Tuesday, July 3, 2012

Tax Advice: Sell Your Stocks in 2012

With the tax cuts set to expire at the end of this year and the addition of the new Medicare tax potentially hitting your investment income beginning in 2012, many taxpayers should consult with their tax advisors to determine if it may be beneficial to harvest their capital gains.  

Beginning in 2013, long term capital gains tax will increase from from 0% to 10% in 2012,  to 15% to 20% in 2013. Add in the 3.8% Medicare surcharge and now your effective rate on long term gains can be 23.8%. Even worse, short term gains and ordinary investment income from dividends, interest income, etc. can be taxed as high as 43.4% in taxes  (39.6% tax bracket plus the Medicare surcharge).  This doesn't even figure in any taxes to your state nor any penalties that may apply from the "Affordable (Health) Care Act" in future years.

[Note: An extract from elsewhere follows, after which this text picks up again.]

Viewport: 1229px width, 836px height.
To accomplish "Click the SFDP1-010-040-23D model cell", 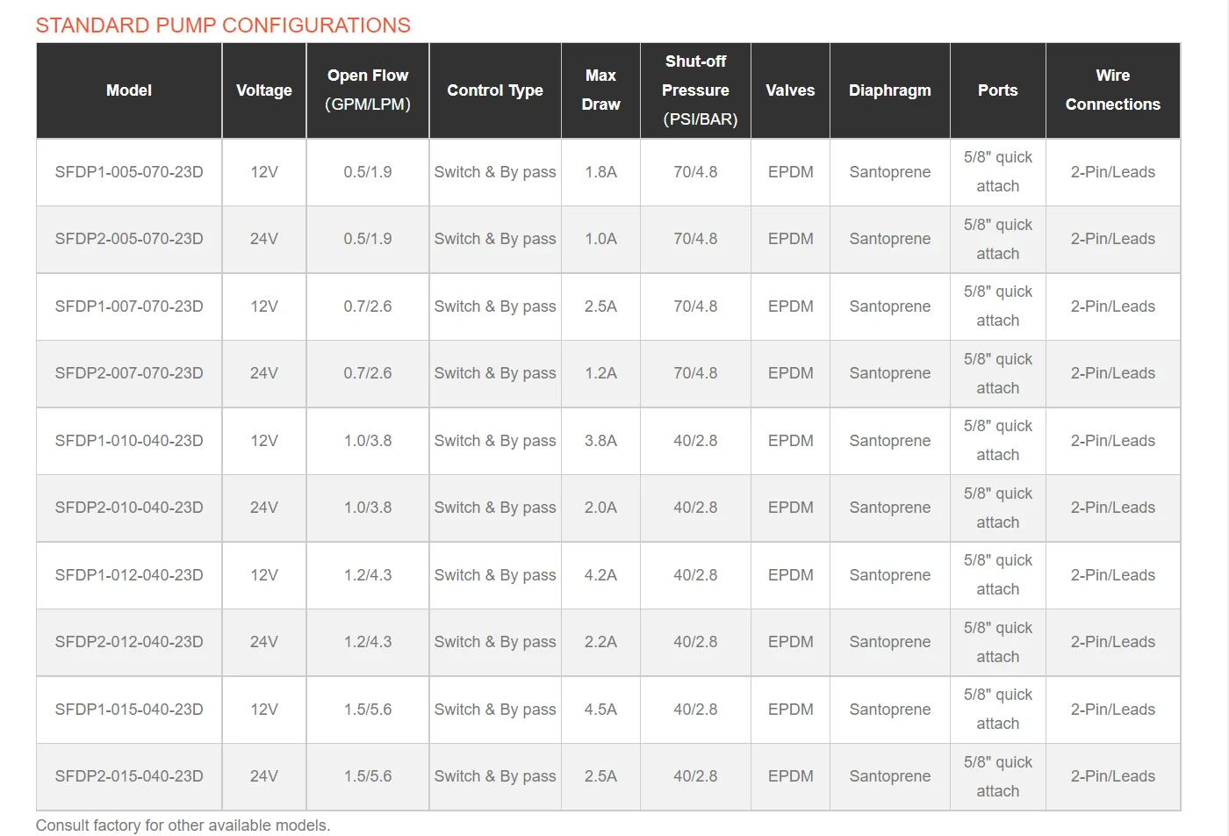I will click(129, 441).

So it might be time to consider selling any stocks with gains by December 31, 2012, even if you want to stay in the same stock.  You can repurchase the stock immediately after your sale.  The disadvantage – you’re paying taxes today with today's dollars.  The advantage – you’re paying taxes at the  lower tax 2012  rates and, if re-investing in the same or any other stock, you will have a stepped up basis for all future gains. This will minimize future taxable gains at future HIGHER tax rates.